● 課題一覧
A) 引用文の次の一文を英語に訳してください。「本誌に載せたらとんでもないブ厚さになるからダメ!我慢!!な内容を、やっぱり我慢できなくてここに集約させてみました。」
B) 引用文によると、「中綴じ」という制限では最大何ページまでですか。
═════ 引用文 ═════
WISTORIA★TURISMO

   同人サークル「ウィストリア」「W TURISMO」活動案内  <2019年8月、Yahooブログから移転>                          赤以外の色字にはリンク色々いれてあります。ご参照ください。

別冊・古代のまなびや「常陸国風土記」~追補&裏解説~

本誌に載せたらとんでもないブ厚さになるからダメ!我慢!!な内容を、やっぱり我慢できなくてここに集約させてみました。
元々「アレもコレも」な性質が、「中綴じ」(MAX40P)という制限と「ネットに後日UP」という利器により、少々おさえられる時代になったことは誠に幸いでございます。
═════ 提供資料 ═════
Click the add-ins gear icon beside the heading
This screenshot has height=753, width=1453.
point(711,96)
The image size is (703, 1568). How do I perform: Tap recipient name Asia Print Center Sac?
═════
● 解答
A) This is content that would have made the main issue outrageously thick if I had put it in, so it was "No! Hold back!!", but in the end I couldn't hold back, so I tried gathering it all here.

B) 最大40ページまでです。